Anytime Analysis on BinVal: Adaptive Parameters Help
TLDR
This paper analyzes the anytime performance of randomized search heuristics on BinVal, showing adaptive mutation rates significantly improve optimization time.
Key contributions
- Analyzes fixed-target run time for optimizing `k` most significant bits on BinVal, simultaneously for all `k`.
- Shows the (1+1) EA with fixed `1/n` mutation rate has `Θ(n log k)` run time on BinVal.
- Demonstrates the sig-cGA (EDA) achieves `Θ(k log n)` expected evaluations on BinVal.

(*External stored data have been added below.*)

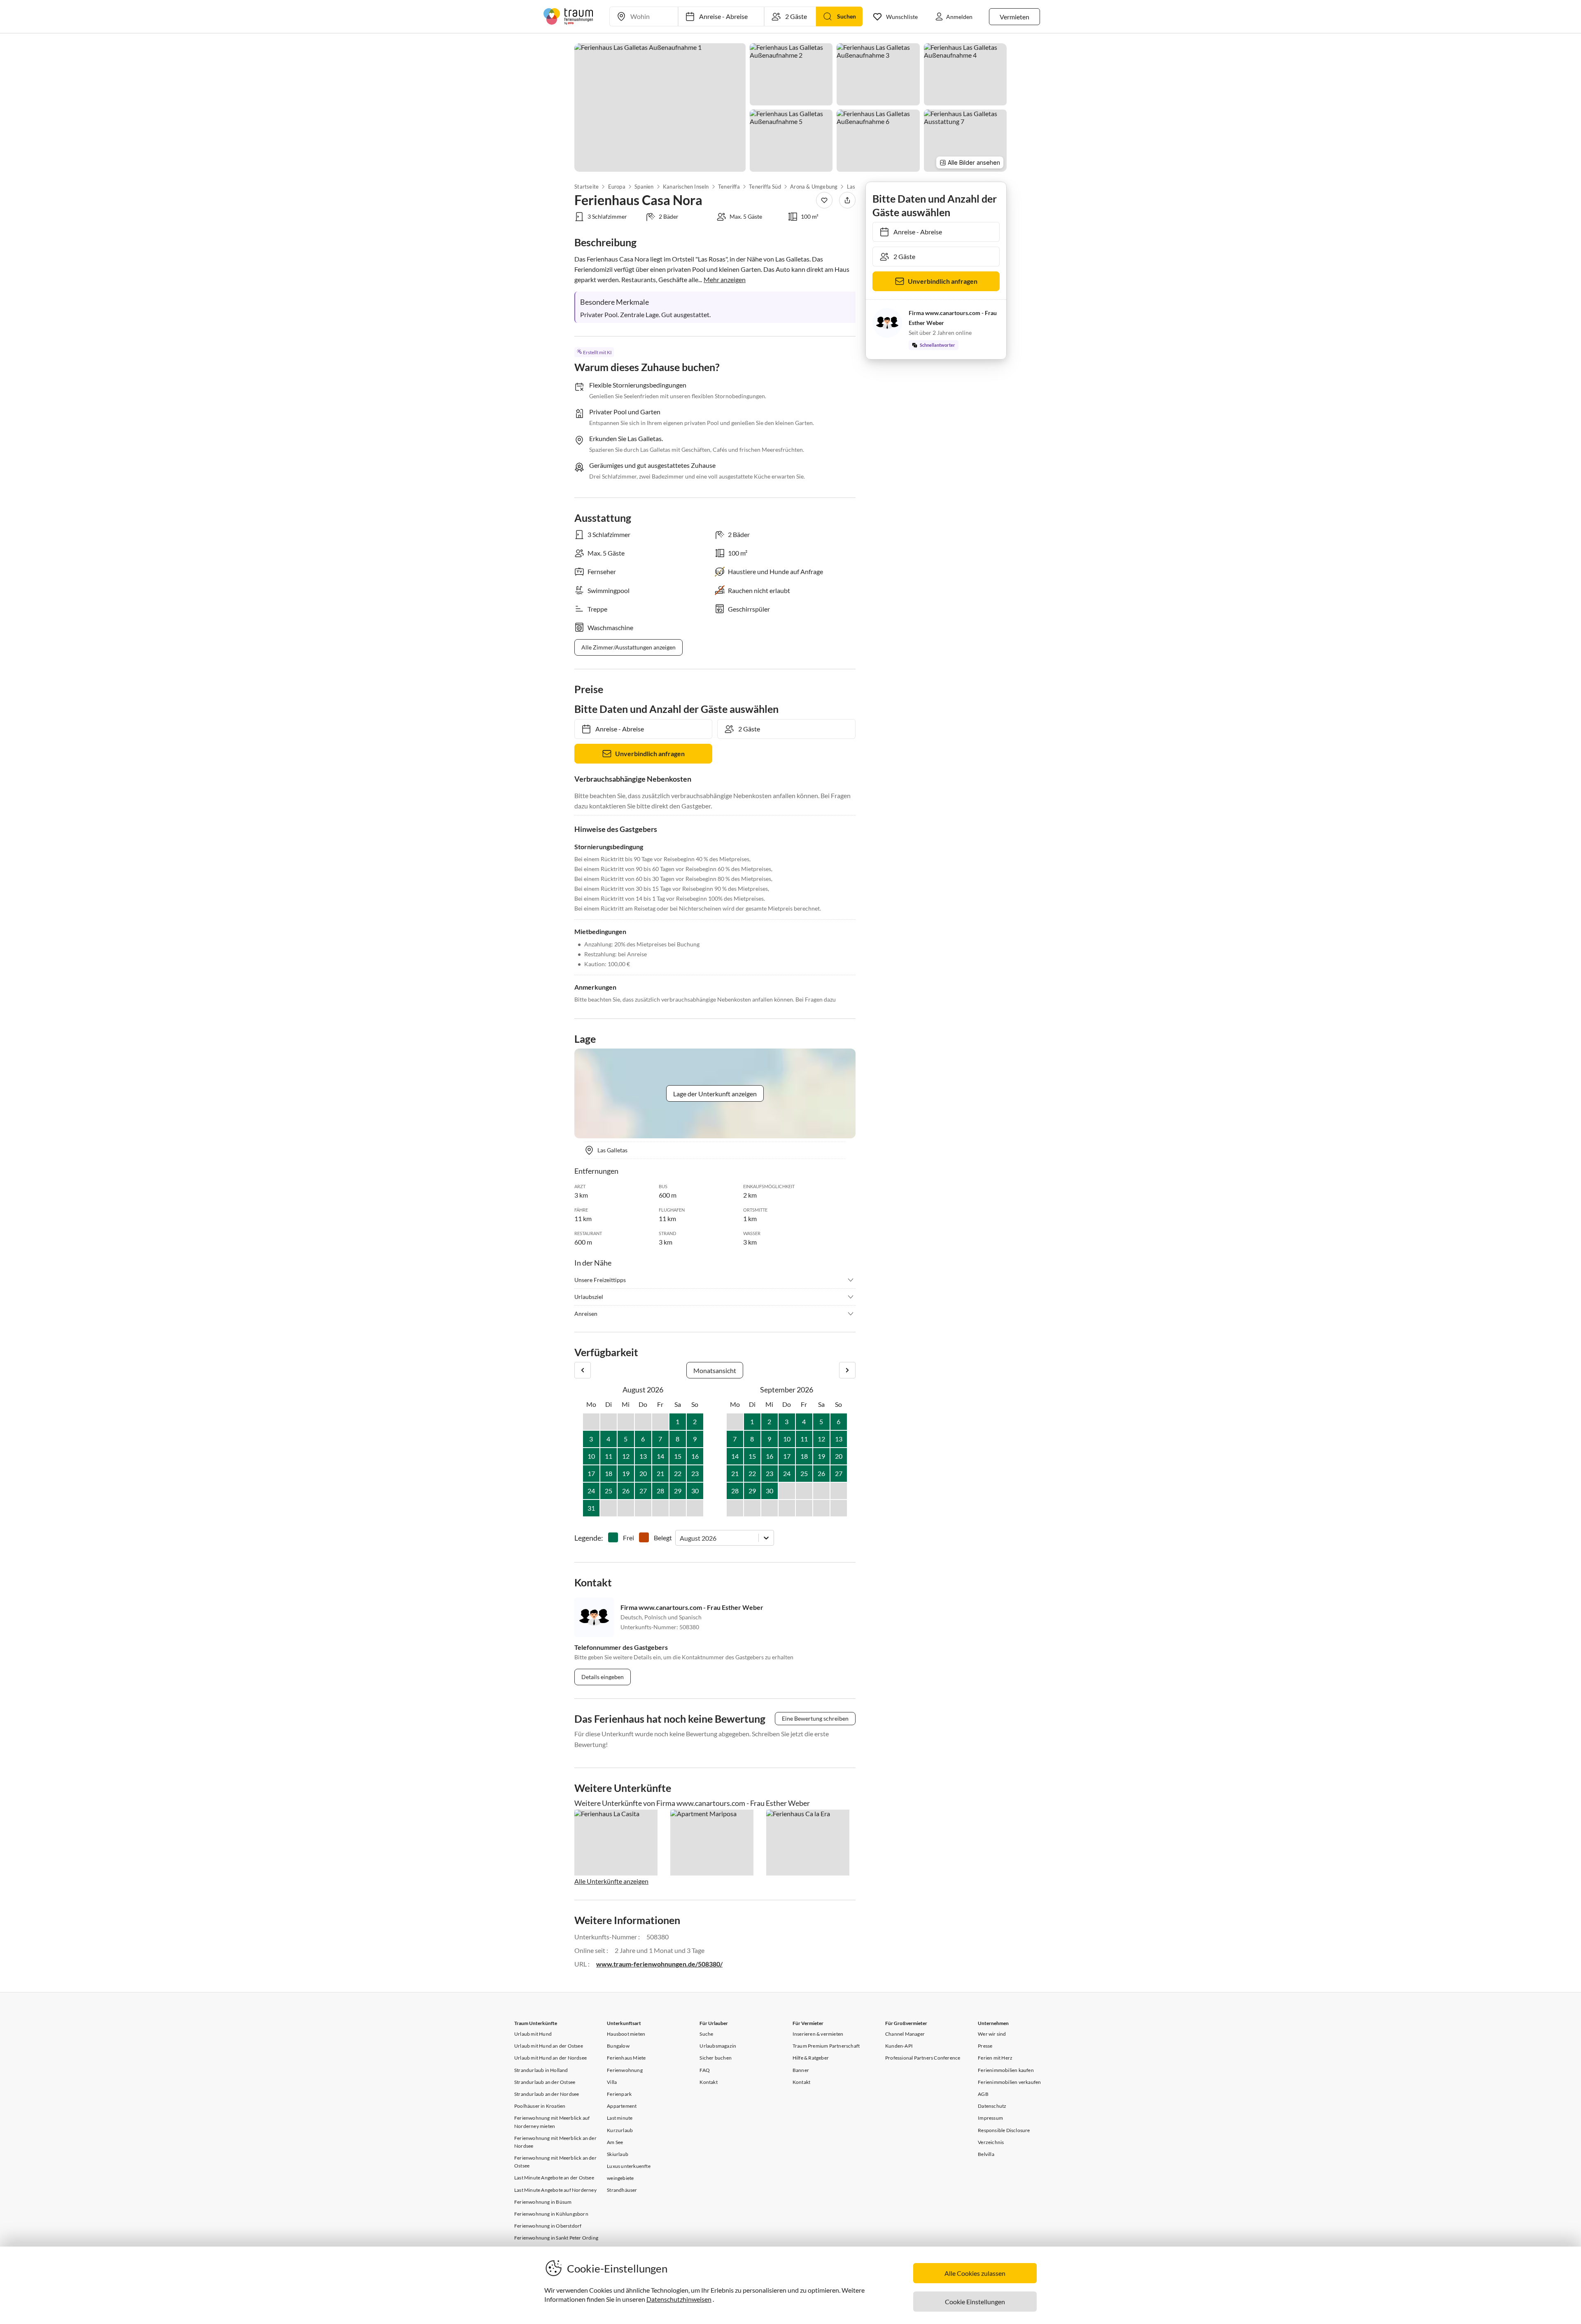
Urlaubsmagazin (718, 2046)
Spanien (643, 186)
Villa (612, 2082)
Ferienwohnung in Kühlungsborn (551, 2214)
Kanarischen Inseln (686, 186)
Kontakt (708, 2082)
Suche (706, 2034)
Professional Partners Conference (922, 2058)
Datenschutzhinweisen (678, 2299)
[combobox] (680, 1538)
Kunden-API (899, 2046)
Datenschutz (992, 2106)
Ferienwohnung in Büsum (542, 2202)
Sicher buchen (716, 2058)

- Proves a self-adjusting (1+1) EA achieves `O(k^(1+ε))` run time, independent of `n`.
Why it matters
This research is crucial for understanding the practical performance of randomized search heuristics, especially when the target quality `k` is unknown. The finding that adaptive mutation rates can achieve `n`-independent run times highlights the power of self-adjusting algorithms, leading to more robust and efficient optimization strategies.
Original Abstract
While most theoretical run time analyses of discrete randomized search heuristics provide bounds on the expected number of evaluations to find the global optimum, we consider the anytime performance of evolutionary and estimation-of-distribution algorithms. For this purpose, we analyze the fixed-target run time of various algorithms using BinVal as fitness function and bound the run time to optimize the most significant $k \in o(n)$ bits of a bit string with length $n$. We analyze the run times such that they hold not only for a fixed $k$, but simultaneously for all $k \in o(n)$. For the standard (1+1) EA with fixed mutation rate $1/n$, we show that the fixed-target run time for all $k \in o(n)$ is in $Θ(n \log k)$. Using an EDA instead, we get an expected number of evaluations of $Θ(k \log n)$ for the sig-cGA. Replacing in the standard (1+1) EA the fixed mutation rate with a self-adjusting rate, we show that the fixed-target run time for $k \in o(n)$ and a constant $\varepsilon >0$ arbitrarily close to zero is in $\mathcal{O}\left(k^{1+\varepsilon}\right)$ for this algorithm. In particular, this run time is independent of $n$, holds simultaneously for all $k \in o(n)$, and is close to the run time of $Θ(k \log k)$ for the (1+1) EA with the best fixed mutation rate if $k$ is known.